Suspecté de se prendre «pour Zorro»

L'ancien anesthésiste-réanimateur star de Besançon, suspecté par les enquêteurs de se prendre «pour Zorro» en venant sauver sur la table d'opération les patients de ses collègues, qu'il aurait en réalité lui-même empoisonnés, encourt la réclusion criminelle à perpétuité.

Placé sous contrôle judiciaire depuis le début de l'affaire, l'accusé comparaîtra libre. Il n'a eu de cesse de clamer son innocence.

«Plaider l'acquittement»

Ses avocats, Randall Schwerdorffer, Lee Takhedmit et Samuel Estève, plaideront «naturellement l'acquittement pour tous les cas», a annoncé Me Schwerdorffer à l'AFP.

L'audience de la Cour d'assises du Doubs se déroulera du 8 septembre au 19 décembre au Palais de justice de Besançon, dans la salle historique du Parlement, «sous réserve de la faisabilité matérielle des aménagements nécessaires», précise la Cour d'appel qui a demandé la labellisation «procès sensible».

«La révision de la liste des jurés sera préalablement réalisée le vendredi 5 septembre 2025», note le communiqué.
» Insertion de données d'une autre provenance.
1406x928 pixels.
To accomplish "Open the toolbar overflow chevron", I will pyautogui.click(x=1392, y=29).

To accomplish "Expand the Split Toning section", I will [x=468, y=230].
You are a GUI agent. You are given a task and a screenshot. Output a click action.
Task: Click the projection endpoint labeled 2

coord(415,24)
L'accusé aborde son futur procès de manière «combative, il est parfaitement prêt pour s'expliquer sur tous les faits reprochés, qu'il conteste», selon Me Schwerdorffer. «Trois mois de procès, il a conscience que ce sera une épreuve très lourde».
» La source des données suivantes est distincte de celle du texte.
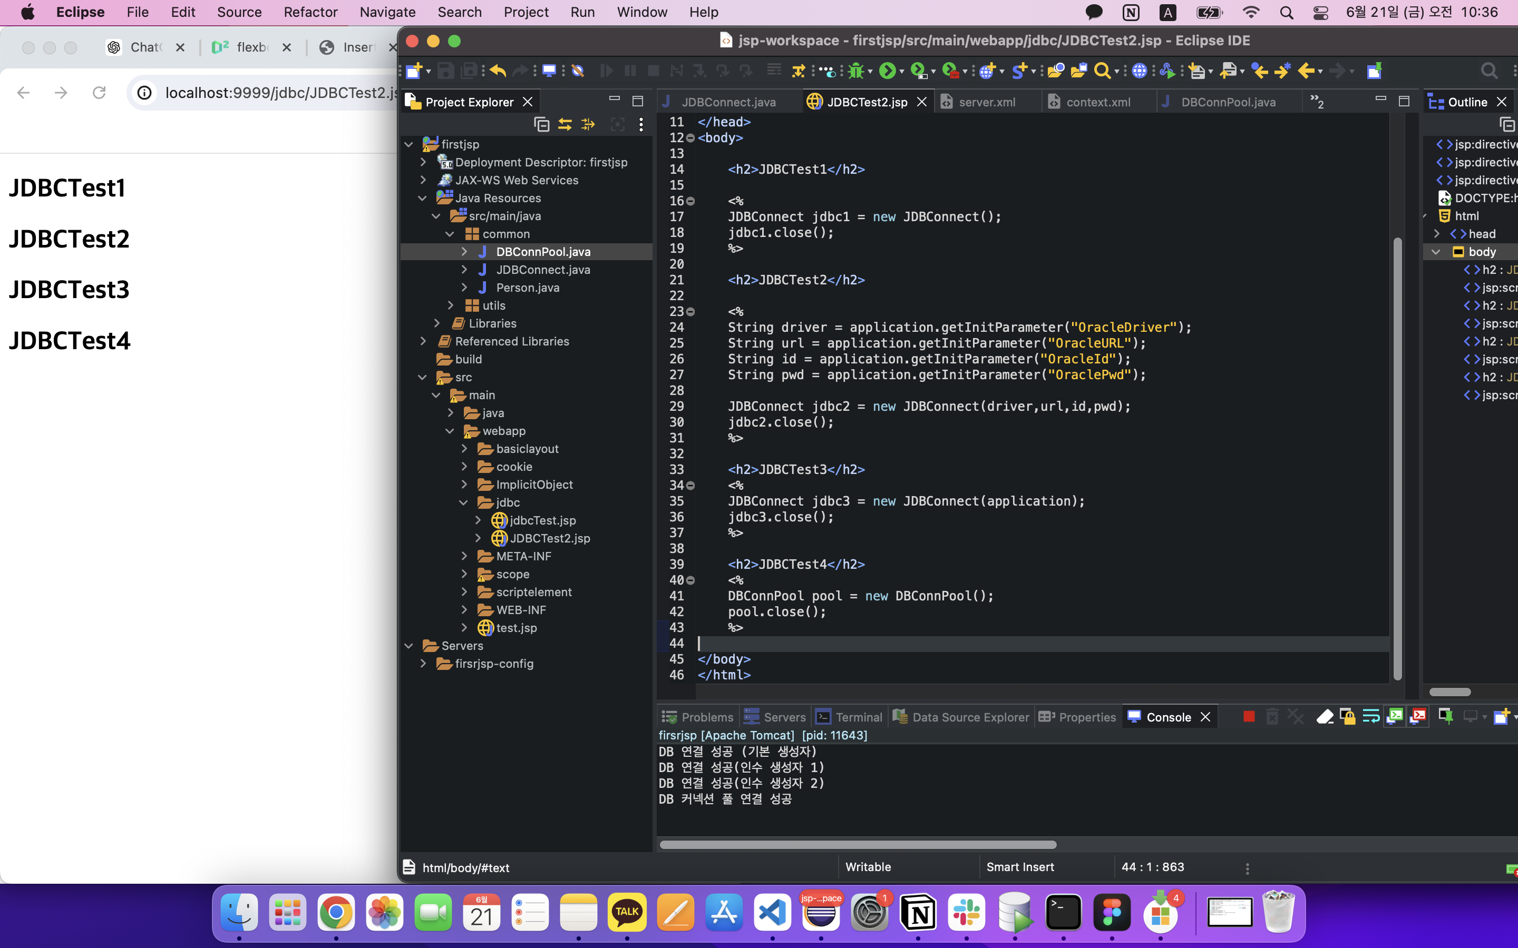Collapse the jdbc folder
The width and height of the screenshot is (1518, 948).
pos(464,503)
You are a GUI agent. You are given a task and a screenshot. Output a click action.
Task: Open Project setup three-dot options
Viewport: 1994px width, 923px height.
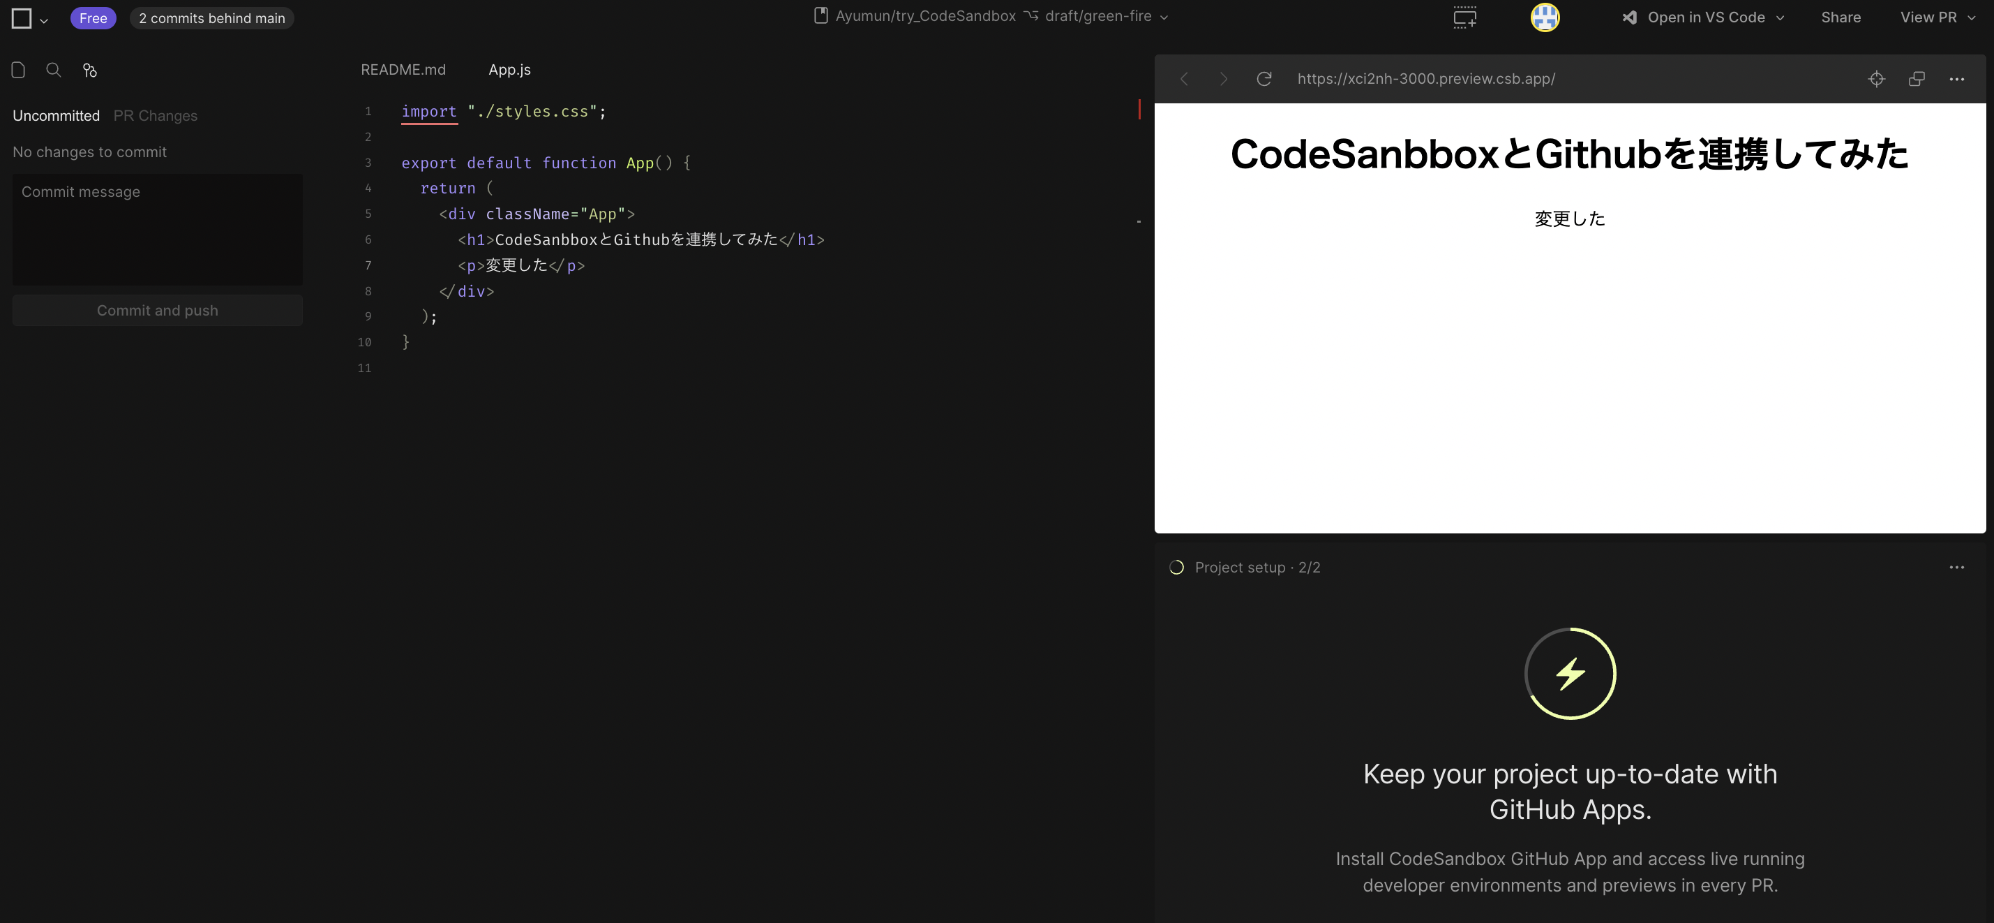(1957, 568)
La défense n'a eu de cesse de dénoncer «une instruction à charge», estimant que les juges «sont partis du principe que l'anesthésiste était coupable».
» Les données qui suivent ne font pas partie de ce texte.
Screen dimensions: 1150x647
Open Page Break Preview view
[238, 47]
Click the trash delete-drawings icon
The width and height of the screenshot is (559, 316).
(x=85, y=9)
Pollué les poches de perfusion de patients

Près de 70 parties civiles seront représentés, dont le syndicat des anesthésistes Snarf.

Le docteur Péchier est soupçonné d'avoir pollué les poches de perfusion de patients âgés de 4 à 89 ans, dans deux cliniques privées de Besançon, pour provoquer des arrêts cardiaques puis démontrer ses talents de réanimateur, mais aussi pour discréditer des collègues avec lesquels il était en conflit.

Initialement, la justice avait été saisie pour 77 événements indésirables graves (EIG).

Arrêts cardiaques inexpliqués

L'affaire avait débuté en 2017 lorsqu'une anesthésiste d'une clinique de Besançon avait donné l'alerte après trois arrêts cardiaques inexpliqués de ses patients en pleine opération.

D'après des expertises menées lors de l'instruction, il existe dans la grande majorité des cas des «suspicions fortes» -dans quelques cas des «certitudes»- que des substances en doses parfois létales avaient été administrées aux patients venus se faire opérer dans les cliniques où officiait l'accusé, souvent pour des interventions bénignes.

Parmi les produits retrouvés en surdosage dans les analyses pratiquées sur des patients dont certains, décédés, ont dû être exhumés: de la lidocaïne, un anesthésique local, ou encore du potassium.

Dossier «sans précédent»

Pour l'accusé, l'unique cas d'empoisonnement avéré s'est produit lorsqu'il avait anesthésié lui-même un patient, en janvier 2017.

Après avoir gardé le silence durant plusieurs interrogatoires, l'homme avait incriminé lors d'une de ses auditions ses anciens collègues, assurant que la majorité des EIG résultaient «d'erreurs médicales» de leur part.

Lors du renvoi de l'ancien anesthésiste de la capitale comtoise, le procureur de Besançon, Etienne Manteaux avait souligné l'ampleur de ce dossier «sans précédent» dans les annales de la justice française.